### [What you should do]
Your job is to return every line in the data holding the string "with".

======== Dataset content ========

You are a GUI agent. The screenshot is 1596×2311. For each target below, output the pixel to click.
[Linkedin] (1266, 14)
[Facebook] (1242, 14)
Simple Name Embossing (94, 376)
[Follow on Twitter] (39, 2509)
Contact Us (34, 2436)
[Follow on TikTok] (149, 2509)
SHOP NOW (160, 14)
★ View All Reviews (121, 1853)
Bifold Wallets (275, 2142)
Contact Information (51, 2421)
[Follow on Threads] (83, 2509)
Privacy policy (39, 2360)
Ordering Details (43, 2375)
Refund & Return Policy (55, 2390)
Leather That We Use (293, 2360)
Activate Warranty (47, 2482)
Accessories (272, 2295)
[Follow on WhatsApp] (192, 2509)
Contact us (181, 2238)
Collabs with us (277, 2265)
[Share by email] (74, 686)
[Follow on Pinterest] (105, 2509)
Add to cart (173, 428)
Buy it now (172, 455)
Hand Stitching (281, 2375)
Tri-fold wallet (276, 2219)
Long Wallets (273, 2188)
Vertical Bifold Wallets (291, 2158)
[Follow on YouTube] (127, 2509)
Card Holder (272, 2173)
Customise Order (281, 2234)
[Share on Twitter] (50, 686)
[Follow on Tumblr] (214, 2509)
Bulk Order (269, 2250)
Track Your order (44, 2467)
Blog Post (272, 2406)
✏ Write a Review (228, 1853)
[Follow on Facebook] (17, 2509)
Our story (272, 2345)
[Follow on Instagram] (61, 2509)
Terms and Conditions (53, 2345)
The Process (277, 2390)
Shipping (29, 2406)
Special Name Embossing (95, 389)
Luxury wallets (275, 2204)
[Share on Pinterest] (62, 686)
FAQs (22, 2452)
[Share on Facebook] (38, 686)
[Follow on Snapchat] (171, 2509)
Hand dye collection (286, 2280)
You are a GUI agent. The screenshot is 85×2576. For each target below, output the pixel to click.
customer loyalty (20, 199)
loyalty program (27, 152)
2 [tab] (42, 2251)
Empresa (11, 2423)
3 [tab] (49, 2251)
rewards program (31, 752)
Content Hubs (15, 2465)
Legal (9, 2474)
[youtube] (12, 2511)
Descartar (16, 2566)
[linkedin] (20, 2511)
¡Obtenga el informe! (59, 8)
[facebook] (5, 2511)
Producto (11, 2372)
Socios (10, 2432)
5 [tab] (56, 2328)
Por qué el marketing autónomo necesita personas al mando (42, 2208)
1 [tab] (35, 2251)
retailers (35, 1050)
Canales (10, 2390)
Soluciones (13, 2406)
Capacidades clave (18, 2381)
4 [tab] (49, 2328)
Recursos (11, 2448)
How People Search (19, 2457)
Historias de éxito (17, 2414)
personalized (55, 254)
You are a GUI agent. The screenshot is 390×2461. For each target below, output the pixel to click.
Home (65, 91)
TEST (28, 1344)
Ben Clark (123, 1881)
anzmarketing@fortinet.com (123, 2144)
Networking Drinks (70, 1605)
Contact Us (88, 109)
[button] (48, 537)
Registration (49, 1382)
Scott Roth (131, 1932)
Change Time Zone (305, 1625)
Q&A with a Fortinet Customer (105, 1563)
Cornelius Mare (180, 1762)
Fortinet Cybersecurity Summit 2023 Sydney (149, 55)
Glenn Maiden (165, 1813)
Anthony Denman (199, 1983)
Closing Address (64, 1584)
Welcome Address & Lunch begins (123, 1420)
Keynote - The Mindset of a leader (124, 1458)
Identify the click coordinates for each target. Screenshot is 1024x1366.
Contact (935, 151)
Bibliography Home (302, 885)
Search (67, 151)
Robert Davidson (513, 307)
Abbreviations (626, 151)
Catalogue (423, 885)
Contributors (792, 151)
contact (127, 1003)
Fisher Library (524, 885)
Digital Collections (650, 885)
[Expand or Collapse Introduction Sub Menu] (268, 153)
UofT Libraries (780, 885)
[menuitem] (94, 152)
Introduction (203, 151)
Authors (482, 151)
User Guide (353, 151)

========

### [Written response]
Collabs with us (277, 2265)
Q&A with a Fortinet Customer (105, 1563)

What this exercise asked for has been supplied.